---
name: pre-analysis-plan
description: Use BEFORE running a confirmatory analysis, an experiment readout, an A/B test, a policy evaluation, or any study whose credibility depends on not having fished for the result — especially causal/econometric work. Locks the hypotheses, estimand, primary specification, sample and exclusions, and the robustness suite while the outcomes are still unseen, so the analysis is confirmatory rather than a specification search. Use whenever the user says "evaluate whether X worked", "test this hypothesis", "did the experiment move the metric", "register this analysis", or is about to estimate an effect they have a stake in — and use it to clearly separate pre-registered confirmatory claims from exploratory findings.
---

# Pre-Analysis Plan

## Overview

If you can run a hundred reasonable specifications and report the one you like, you haven't measured an effect — you've measured your own preferences with extra steps. A pre-analysis plan (PAP) is the commitment that stops this: you write down what you will do, and what would count as the answer, *before the outcomes are visible*.

This is the analytics counterpart of writing a spec before code. The discipline is the same — decide the contract first — but the stakes are higher, because in analysis the temptation to retrofit the plan to the result is enormous and almost invisible after the fact.

**Core principle:** A specification chosen after seeing the outcome is not evidence. Decide the analysis while you are still ignorant of how it will turn out.

## When you actually need this

Not every exploration needs a PAP — forcing one onto genuine EDA is theater (see `question-framing` and the exploration regime in `data-contracts`).

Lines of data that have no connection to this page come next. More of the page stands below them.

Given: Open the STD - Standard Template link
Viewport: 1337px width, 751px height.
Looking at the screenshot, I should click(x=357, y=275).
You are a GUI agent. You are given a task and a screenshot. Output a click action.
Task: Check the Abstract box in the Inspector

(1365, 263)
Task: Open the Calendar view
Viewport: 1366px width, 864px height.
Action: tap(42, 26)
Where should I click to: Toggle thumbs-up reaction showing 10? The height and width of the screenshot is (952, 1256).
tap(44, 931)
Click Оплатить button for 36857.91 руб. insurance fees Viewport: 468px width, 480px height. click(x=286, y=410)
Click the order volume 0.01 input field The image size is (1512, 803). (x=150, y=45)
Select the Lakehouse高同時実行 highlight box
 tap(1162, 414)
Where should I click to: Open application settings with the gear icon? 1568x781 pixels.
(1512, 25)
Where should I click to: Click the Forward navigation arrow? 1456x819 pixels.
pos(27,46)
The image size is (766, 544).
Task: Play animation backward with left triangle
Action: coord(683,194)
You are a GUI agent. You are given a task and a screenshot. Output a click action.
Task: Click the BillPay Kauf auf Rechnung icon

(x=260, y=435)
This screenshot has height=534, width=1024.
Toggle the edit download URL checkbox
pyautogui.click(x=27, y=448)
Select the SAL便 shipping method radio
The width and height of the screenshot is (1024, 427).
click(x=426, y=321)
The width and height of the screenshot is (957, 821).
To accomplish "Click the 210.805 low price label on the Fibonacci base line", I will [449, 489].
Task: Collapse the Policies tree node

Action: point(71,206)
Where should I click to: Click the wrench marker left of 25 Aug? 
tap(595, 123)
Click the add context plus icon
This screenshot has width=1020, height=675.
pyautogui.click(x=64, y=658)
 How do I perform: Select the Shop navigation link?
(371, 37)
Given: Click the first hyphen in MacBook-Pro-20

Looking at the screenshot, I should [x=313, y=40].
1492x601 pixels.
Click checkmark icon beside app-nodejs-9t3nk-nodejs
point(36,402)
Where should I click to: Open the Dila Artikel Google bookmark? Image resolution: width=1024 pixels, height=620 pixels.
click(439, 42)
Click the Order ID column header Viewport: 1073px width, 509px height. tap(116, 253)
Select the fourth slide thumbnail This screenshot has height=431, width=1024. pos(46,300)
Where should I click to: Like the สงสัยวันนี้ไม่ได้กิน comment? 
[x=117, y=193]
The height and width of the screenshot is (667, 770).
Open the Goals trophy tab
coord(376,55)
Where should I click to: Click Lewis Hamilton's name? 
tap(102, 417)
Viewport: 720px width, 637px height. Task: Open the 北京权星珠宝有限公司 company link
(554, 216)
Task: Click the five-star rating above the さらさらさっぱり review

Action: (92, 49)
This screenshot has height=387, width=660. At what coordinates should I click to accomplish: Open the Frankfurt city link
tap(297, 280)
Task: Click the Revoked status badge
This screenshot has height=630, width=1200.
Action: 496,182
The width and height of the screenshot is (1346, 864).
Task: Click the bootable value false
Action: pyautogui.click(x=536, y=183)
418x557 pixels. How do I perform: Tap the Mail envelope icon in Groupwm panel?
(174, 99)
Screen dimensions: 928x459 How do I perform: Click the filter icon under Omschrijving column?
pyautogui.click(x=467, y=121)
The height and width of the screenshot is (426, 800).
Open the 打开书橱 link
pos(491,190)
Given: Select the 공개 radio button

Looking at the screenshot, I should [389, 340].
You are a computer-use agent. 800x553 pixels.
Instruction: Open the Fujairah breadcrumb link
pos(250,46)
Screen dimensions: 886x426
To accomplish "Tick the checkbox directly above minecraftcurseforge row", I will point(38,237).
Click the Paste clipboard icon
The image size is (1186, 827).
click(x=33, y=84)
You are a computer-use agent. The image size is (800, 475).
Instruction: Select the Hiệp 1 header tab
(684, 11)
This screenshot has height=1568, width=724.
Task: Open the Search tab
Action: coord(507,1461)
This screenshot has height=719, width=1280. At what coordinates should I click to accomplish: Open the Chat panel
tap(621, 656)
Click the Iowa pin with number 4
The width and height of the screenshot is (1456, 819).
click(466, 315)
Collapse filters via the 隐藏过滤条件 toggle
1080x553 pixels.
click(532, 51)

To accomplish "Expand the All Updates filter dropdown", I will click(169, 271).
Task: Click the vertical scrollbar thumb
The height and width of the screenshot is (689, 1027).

A PAP earns its weight when:

- The result will be used to **make or defend a decision** (ship the feature, keep the policy, publish the finding).
- You or the requester **have a stake** in the result coming out a particular way.
- The analysis is **causal** — identification claims are exactly where specification search does the most damage.
- The work will be **scrutinized** — a referee, a regulator, a skeptical exec, a replication.

If none of those hold, you're exploring; label it exploratory and move on.

## What the plan locks (before seeing outcomes)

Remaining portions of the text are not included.